Definitely worth worrying about. And it made him want to heave.
It was after three, and time to get to bed. Tomorrow he’d pay a courtesy call at Ivinson Memorial, then chain up the county’s Blazer and go out in the snow looking for Shane Parker.
Chapter 15
The Stay-at-home Soldiers
It was snowing a foot an hour, and they’d closed I–80 west of Laramie. Bobby Helwigsen had left Danny Crease to tip the waitress and sent Arthur Stopes off to get some motel rooms while he went to the pay phone at Foster’s Country Corner. He could have used his cellular telephone (he was an oil and gas lawyer in Casper, and the firm had insisted he have one) but he never used it when he was out on maneuvers with the Unknown Soldiers. He assumed that the computer geek at Whipple, Hipple & Abernathy must have been ordered to wire everybody’s phones to be able to listen in, to make sure all the employees were doing things that were billable but minimally actionable. He knew W, H & A, like all law firms, didn’t give a gopher’s ass for attorney-client privilege or any other kind of confidentiality when it came to billing employee hours and covering their pin-striped butts.
Number One answered on the first ring. “Where are you?” he whispered.
“Is somebody there?” Bobby whispered back.
“My grandchildren are watching The Lion King in the den,” said Number One.
“I love The Lion King,” said Bobby.
“Report, Number Two,” Number One whispered impatiently.
“We’re in Laramie, it’s snowing, and I sent Arthur to find some motel rooms,” Bobby reported. “As soon as I hang up I’ll take Danny and Dirtbag and go debrief Shane.”
“Use numbers,” hissed Number One, a reactionary millionaire Teton County rancher named Elroy Foote, who had recently decided they needed more anonymity in the militia he was bankrolling.
“I can’t keep the goddamn numbers straight,” said Bobby.
“No profanity,” warned Elroy. “The Unknown Soldiers stand for God and Freedom.”
“Whatever,” said Bobby, who had signed up chiefly in the hopes of getting a reasonable quantity of Elroy’s money, and hated it when Elroy talked in capital letters. “Anyway, they’ve shut down the interstate, so we can’t get to, uh, where we’re going tonight anyway. Shane, er,” he racked his memory, “Number Sixteen carried out his first mission today, but we don’t have any idea what he’s got, so we have to go find out.”
“I don’t like the motel-in-Laramie idea at all,” Elroy said in a flat voice Bobby was supposed to find menacing. “Somebody’s bound to notice the trucks and wonder what you’re up to. You could divert to Little America.”

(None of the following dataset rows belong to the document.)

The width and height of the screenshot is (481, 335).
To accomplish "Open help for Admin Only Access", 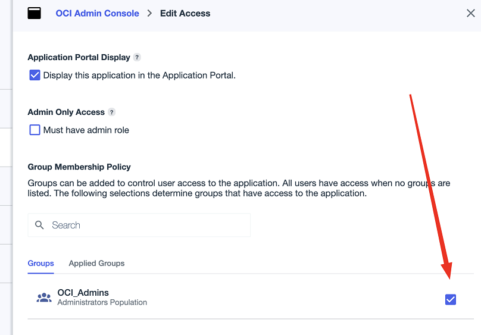I will [x=112, y=112].
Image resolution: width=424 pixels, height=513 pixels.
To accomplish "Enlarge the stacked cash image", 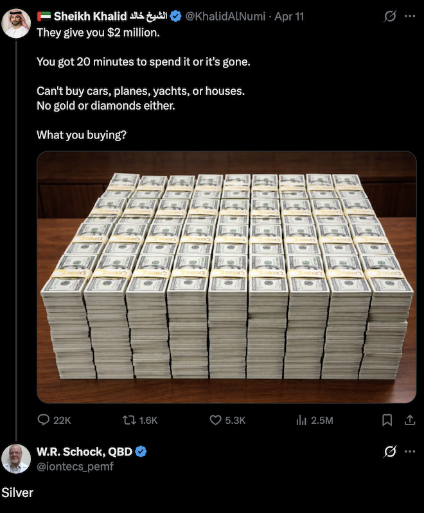I will (x=226, y=277).
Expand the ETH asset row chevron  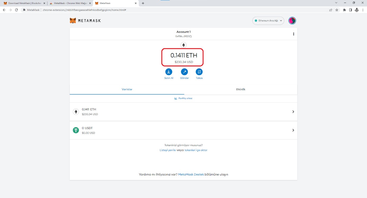click(x=293, y=112)
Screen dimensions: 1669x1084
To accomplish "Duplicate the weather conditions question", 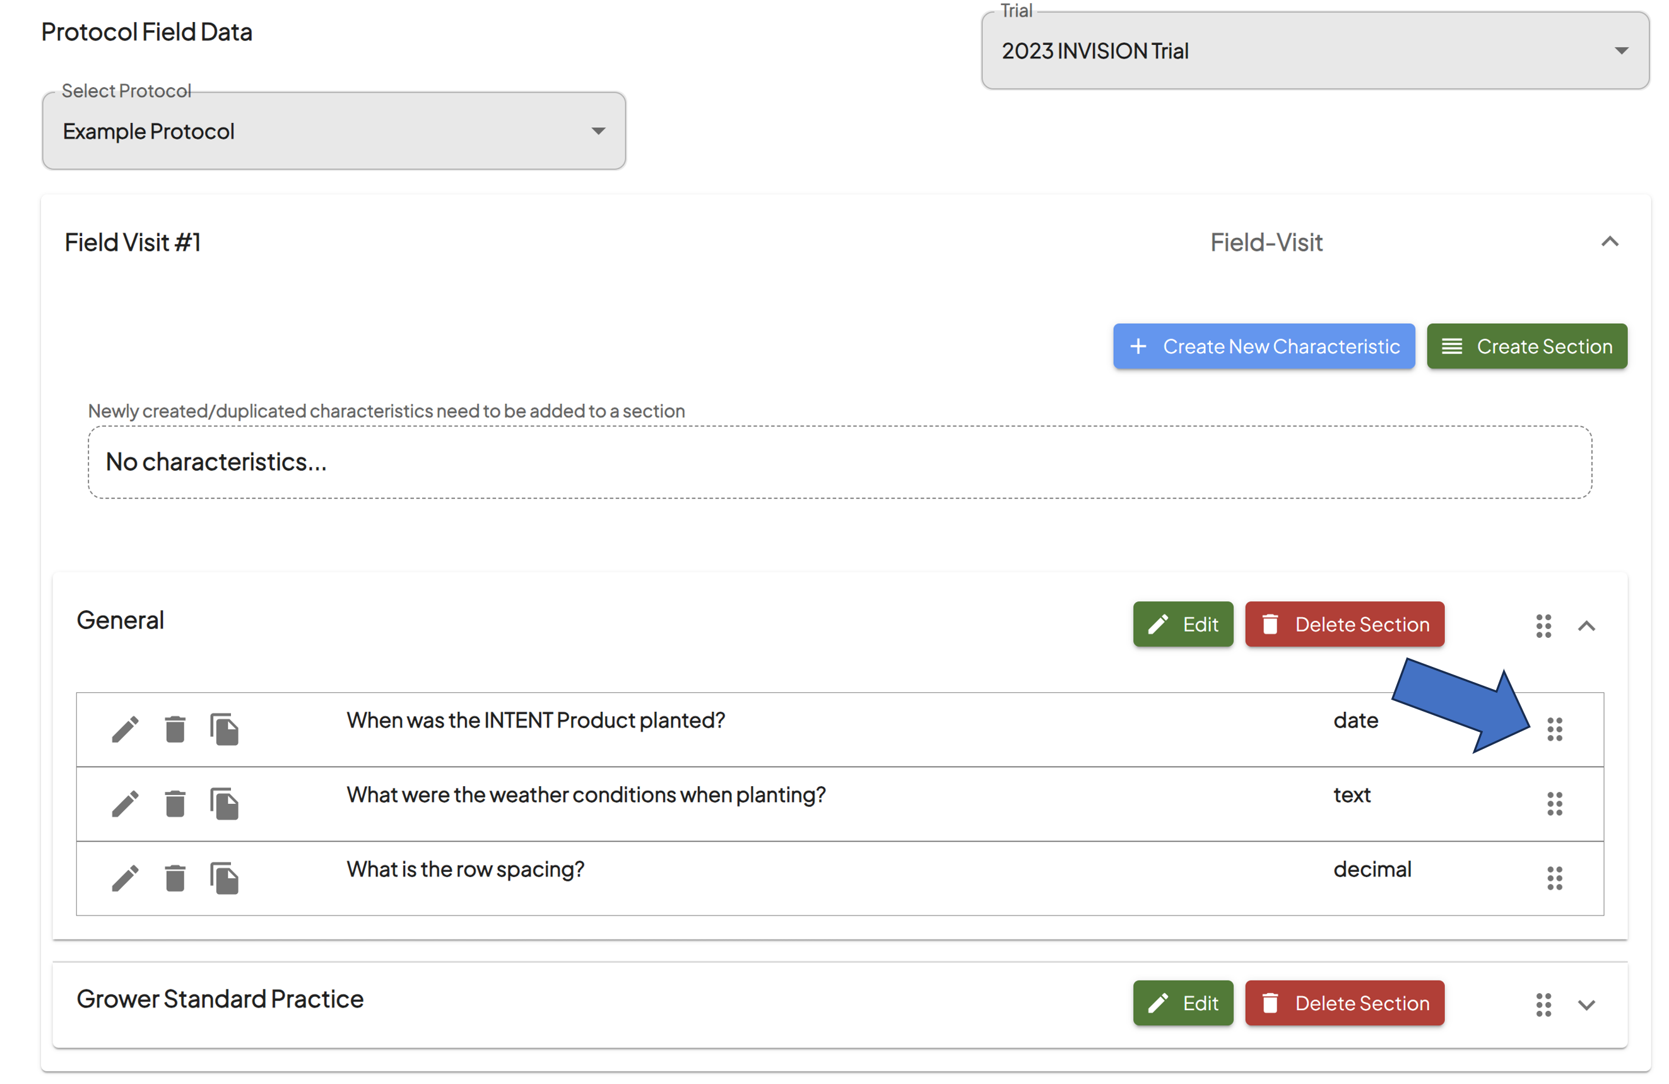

“Right. Like every speed-freak trucker in the world not to mention the Wyoming Highway Patrol wouldn’t notice our trucks, and besides, by the time we could get there, if they haven’t by some miracle shut down the interstate east of here, there won’t be a motel room left this side of Nebraska.”
Bobby wasn’t all that tickled about it himself. He hated being seen in public with the Unknown Soldiers. He could always count on one or more of them for some kind of outburst. There’d been plenty tonight, that completely unnecessary business with Dirtbag at the gas pump, and Danny looking like he was about to wig out on the waitress. Bobby had kept his hat and sunglasses on, his eyes on his plate, and his mouth shut except when he was shoveling in steak and potatoes. He was not all that eager to be made as a member of Elroy’s goon patrol. After four nights of freezing his ass off in a tent in the Laramie Range, just so Elroy’s boys could say they were tough enough to defend Wyoming from invaders who had the bad sense to attack during the winter, he’d a hell of a lot rather have been hammering down for Casper, a good hunk of a bottle of scotch, and his own bed.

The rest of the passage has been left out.